**Work request**
In the entries below, find the line with "Screen dimensions: 720x1520" and print exactly every line from there up to and including the line with "Task: Click the Binance", with no other lines.

**Records for processing**
#####
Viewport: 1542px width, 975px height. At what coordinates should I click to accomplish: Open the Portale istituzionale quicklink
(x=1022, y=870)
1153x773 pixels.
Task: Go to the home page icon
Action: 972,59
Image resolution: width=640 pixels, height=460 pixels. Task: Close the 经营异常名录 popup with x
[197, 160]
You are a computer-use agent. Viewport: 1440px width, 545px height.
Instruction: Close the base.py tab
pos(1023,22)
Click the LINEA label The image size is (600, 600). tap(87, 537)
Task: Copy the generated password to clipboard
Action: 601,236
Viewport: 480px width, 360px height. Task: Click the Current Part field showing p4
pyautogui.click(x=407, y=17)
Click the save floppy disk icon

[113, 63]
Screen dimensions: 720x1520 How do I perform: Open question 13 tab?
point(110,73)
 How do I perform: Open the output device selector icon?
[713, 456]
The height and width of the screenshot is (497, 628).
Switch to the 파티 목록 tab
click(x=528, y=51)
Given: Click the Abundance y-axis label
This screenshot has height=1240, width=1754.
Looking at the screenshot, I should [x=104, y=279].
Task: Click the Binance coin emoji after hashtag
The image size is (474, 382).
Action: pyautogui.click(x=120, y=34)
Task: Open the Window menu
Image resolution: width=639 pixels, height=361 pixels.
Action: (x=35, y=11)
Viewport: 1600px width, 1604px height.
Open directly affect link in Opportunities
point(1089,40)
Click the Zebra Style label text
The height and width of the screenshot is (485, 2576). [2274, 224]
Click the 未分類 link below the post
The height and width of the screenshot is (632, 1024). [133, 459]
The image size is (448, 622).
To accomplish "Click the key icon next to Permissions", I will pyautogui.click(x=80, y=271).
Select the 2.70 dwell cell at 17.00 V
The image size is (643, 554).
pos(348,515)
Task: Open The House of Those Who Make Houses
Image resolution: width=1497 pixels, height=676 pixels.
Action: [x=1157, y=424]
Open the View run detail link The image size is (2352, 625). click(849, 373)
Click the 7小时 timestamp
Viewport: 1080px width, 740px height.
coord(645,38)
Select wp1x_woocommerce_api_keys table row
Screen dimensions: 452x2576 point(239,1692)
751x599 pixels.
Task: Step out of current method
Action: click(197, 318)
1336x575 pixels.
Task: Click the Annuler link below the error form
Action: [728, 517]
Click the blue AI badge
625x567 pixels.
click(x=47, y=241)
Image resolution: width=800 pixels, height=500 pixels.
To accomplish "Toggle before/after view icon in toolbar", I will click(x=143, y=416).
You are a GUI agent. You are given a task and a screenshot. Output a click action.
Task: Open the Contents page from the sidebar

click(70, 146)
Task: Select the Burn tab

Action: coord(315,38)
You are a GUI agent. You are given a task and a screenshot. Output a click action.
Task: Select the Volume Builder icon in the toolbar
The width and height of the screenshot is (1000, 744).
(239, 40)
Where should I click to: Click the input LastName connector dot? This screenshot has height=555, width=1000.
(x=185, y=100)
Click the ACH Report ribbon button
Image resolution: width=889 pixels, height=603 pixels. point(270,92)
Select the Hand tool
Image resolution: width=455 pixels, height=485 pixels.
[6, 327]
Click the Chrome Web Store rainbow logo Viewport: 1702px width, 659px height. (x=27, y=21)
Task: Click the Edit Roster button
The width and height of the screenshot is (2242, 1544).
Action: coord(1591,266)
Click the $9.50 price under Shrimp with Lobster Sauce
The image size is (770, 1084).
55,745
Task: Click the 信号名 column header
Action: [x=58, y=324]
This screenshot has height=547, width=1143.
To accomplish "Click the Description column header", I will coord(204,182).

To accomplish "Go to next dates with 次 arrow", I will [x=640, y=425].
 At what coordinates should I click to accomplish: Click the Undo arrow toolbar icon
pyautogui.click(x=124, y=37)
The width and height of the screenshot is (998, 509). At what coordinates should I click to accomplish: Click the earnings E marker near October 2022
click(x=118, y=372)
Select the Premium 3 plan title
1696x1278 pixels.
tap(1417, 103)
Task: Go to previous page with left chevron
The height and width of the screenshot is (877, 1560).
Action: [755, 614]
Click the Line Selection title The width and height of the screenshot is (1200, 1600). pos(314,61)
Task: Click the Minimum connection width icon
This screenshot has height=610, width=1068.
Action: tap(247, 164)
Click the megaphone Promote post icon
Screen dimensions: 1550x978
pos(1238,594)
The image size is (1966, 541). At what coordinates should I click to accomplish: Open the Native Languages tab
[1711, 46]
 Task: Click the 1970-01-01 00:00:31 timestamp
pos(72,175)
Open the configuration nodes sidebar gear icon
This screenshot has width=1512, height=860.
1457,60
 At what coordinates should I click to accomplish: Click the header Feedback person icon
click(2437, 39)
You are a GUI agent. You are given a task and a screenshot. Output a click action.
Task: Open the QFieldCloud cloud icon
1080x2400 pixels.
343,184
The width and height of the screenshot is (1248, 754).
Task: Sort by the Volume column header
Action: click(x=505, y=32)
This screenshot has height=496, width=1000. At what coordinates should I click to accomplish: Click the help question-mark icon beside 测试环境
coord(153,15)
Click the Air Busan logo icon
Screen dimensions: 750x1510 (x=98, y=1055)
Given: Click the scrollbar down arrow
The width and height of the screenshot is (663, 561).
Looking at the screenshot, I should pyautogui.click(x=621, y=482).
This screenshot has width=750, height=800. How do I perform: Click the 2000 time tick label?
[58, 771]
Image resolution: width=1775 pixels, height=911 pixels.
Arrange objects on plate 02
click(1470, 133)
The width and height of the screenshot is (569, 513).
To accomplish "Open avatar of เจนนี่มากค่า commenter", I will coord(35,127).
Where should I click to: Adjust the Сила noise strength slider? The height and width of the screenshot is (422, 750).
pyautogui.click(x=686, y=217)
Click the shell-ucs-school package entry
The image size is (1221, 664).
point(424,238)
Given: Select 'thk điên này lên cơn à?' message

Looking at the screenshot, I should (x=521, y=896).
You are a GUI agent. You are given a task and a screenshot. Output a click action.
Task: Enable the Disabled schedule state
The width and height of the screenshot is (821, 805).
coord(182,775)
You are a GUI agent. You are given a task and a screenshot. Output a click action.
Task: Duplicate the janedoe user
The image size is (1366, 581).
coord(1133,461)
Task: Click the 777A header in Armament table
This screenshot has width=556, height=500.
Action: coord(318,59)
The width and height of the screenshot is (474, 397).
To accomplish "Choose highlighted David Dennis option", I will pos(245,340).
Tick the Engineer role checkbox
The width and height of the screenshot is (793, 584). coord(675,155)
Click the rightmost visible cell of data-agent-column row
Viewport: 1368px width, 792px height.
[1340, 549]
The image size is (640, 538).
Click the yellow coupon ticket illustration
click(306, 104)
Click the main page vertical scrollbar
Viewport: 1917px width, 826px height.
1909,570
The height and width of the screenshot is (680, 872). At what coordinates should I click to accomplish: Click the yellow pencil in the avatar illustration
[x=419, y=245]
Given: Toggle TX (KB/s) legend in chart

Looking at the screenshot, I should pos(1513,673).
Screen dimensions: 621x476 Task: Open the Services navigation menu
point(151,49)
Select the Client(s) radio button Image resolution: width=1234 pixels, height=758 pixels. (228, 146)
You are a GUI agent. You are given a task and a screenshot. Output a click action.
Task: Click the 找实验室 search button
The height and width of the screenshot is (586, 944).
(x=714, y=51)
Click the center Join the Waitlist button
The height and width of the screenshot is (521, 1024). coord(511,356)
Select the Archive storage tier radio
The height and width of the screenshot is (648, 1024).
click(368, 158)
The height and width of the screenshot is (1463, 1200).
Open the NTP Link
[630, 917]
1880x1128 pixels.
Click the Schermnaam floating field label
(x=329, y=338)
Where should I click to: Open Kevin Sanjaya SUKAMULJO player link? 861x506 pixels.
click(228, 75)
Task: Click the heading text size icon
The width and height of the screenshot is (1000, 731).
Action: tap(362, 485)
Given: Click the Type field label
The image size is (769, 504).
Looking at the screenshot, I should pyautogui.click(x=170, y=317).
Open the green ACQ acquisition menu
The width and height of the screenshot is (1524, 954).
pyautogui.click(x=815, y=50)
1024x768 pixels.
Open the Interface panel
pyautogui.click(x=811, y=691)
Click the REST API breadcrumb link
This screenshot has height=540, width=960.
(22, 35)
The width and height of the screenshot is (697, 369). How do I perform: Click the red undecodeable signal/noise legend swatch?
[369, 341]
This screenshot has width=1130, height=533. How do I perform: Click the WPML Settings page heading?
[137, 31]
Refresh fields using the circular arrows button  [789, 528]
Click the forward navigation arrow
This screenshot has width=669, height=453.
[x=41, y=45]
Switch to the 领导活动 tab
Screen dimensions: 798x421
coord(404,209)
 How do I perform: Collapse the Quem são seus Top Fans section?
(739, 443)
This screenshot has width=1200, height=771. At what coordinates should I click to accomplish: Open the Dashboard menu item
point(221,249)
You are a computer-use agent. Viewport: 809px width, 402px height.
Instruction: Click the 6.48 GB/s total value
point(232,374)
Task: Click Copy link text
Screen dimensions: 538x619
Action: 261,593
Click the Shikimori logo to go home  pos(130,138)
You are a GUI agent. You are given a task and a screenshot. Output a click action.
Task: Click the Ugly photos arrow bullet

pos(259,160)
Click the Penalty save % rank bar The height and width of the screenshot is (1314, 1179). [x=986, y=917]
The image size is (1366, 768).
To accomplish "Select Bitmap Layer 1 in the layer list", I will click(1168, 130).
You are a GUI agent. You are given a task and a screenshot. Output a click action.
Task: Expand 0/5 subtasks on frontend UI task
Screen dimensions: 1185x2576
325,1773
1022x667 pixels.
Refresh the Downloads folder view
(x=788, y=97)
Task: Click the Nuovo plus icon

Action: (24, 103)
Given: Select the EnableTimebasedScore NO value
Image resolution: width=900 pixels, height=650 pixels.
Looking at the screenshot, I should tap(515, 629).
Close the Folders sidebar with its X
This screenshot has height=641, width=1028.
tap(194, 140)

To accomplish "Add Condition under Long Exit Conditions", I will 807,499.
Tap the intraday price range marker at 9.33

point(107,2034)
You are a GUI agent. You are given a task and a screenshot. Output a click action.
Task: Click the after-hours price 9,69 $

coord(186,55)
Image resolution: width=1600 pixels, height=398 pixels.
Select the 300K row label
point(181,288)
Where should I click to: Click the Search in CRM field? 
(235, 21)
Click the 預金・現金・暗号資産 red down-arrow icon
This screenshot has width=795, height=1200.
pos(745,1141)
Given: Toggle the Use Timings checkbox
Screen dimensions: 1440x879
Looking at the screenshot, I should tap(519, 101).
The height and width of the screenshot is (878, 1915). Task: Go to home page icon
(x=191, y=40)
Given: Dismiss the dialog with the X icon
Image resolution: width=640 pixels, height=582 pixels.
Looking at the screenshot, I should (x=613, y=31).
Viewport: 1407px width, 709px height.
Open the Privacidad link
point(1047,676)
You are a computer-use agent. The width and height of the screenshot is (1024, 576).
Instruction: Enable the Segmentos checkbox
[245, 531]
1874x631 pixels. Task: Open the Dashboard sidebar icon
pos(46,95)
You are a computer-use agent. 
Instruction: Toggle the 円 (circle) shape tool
#####
**Written answer**
Screen dimensions: 720x1520 How do I perform: Open question 13 tab?
point(110,73)
 How do I perform: Open the output device selector icon?
[713, 456]
The height and width of the screenshot is (497, 628).
Switch to the 파티 목록 tab
click(x=528, y=51)
Given: Click the Abundance y-axis label
This screenshot has height=1240, width=1754.
Looking at the screenshot, I should [x=104, y=279].
Task: Click the Binance coin emoji after hashtag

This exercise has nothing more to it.